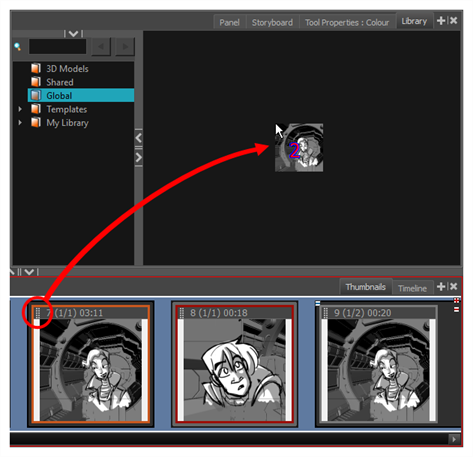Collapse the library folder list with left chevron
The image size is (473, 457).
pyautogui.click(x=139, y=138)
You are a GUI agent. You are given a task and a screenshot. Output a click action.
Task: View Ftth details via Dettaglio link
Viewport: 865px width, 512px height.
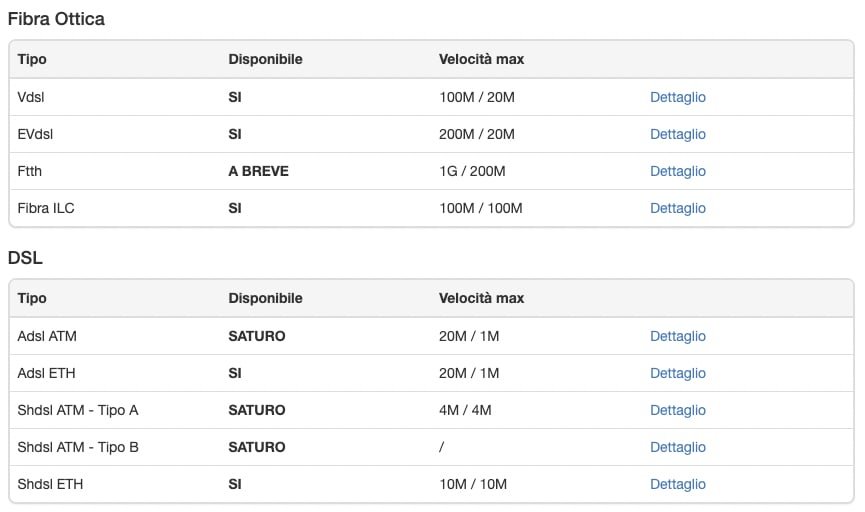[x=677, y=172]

____

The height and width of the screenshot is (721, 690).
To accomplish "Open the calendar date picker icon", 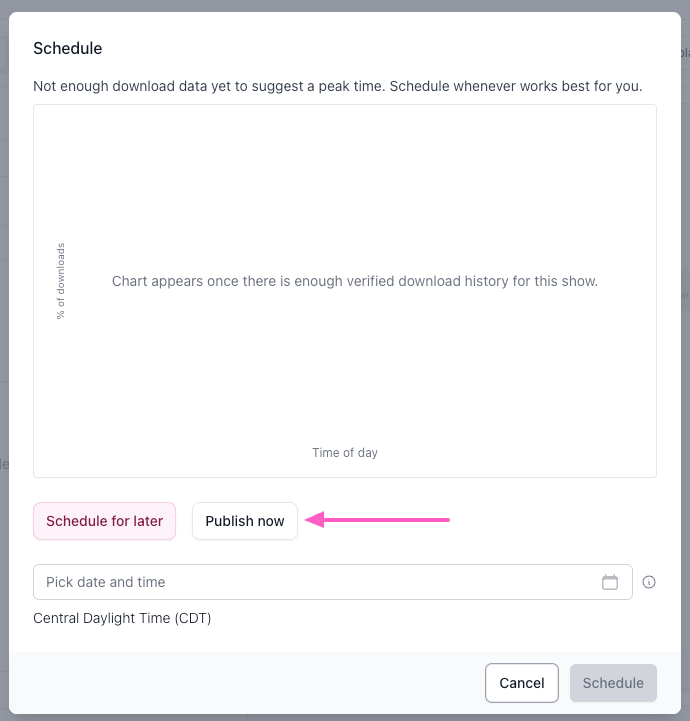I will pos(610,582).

____

ABOUT THIS TASK:
From the records above, copy every line that includes the word "screenshot".

SOLUTION:
You are a GUI agent. You are given a task and a screenshot. Output a click action.
The height and width of the screenshot is (721, 690).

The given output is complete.